##### Selected excerpt #####

MP: Last but not the least, is RA 11235 unconstitutional? Given that it has provisions such as very hefty fines of up to PhP100,000 and jail time as penalties for even the simple detachment of a plate number, as well as making it unlawful for motorcycles without provisions for a number plate to be registered and it affects all motorcycles old and new?
Atty Yusi: Over the law is not unconstitutional per se. It has a laudable purpose, that is, to prevent motorcycles to be used in the commission of crimes as we see in media. It is the way it is to be implemented through questionable selected provisions, especially that part of confiscation is unconstitutional since it is not even the fruit nor a tool in the commission of a crime as when it was stolen, carnapped, or used in so-called "riding in tandem" crimes involving assassinations and robbery. Simply ridiculous to confiscate for not installing the proper plate required by that law. It violates the due process to property rights. Confiscation and its penalties of fine or imprisonment are cruel and unjust, which also violates the constitution. It does not match the supposed offense committed of not installing the proper plate.

##### Collected material #####

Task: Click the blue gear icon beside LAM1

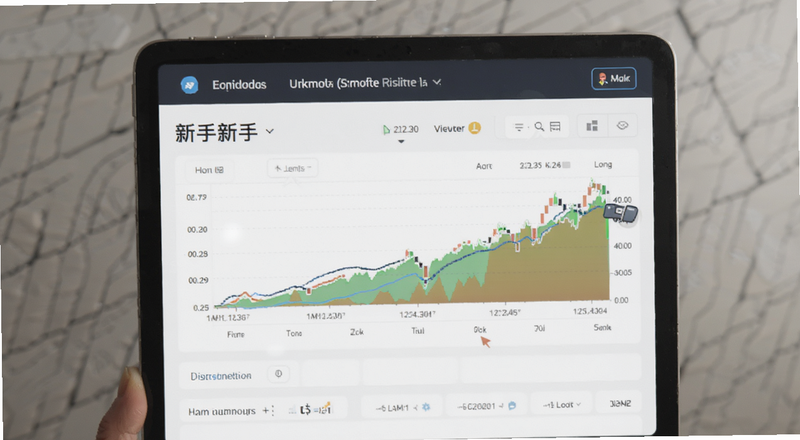Action: point(426,407)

#####

Requests =>
A. In the interview on RA 11235, what purpose does Atty Yusi say the law has?
B. List every penalty that the interview on RA 11235 mentions.
C. Carry on the interview on RA 11235 after its last sentence.
The data have no connection to the interview on RA 11235.

Answers for the tasks =>
A. It aims to prevent motorcycles from being used in the commission of crimes.

B.
- Fines of up to PhP100,000
- Jail time (imprisonment)
- Confiscation

C.
It violates the following constitutional principles. Under the Equal Protection Clause, motorcycles are part of the daily lives of most motorcycle riders, may it be for daily commute, work or simply for recreational purposes. By tagging all motorcycles and its riders as possible criminals is unjust. The people are equally protected under our constitution. There is also no provision for a front mounted number plates for street bikes, which should be visible in as far as 15 meters as defined in the law. The same is true with street legal enduro or dual sport bikes and sport bikes. In these cases, it is a huge plate, a piece of metal that will be hazardous and dangerous and will not serve the purpose of the law. As I said above, the punishment for noncompliance with simple plate size and make is cruel and unusual. LTO does not even have regular plates nor stickers available. And yes, it is a violation of the constitutional prohibition on passing ex post facto laws because it makes an act criminal when not a crime at the time of commission.
Based on Atty. Yusi's opinion, it doesn't look very good for motorcycle riders, considering the hefty requirements and painful penalties provided by the law. Looking at the bright side of things, the motorcycle community has never been so united against a law. We can only hope our lawmakers listen to reason and prepare an ammendment for the law.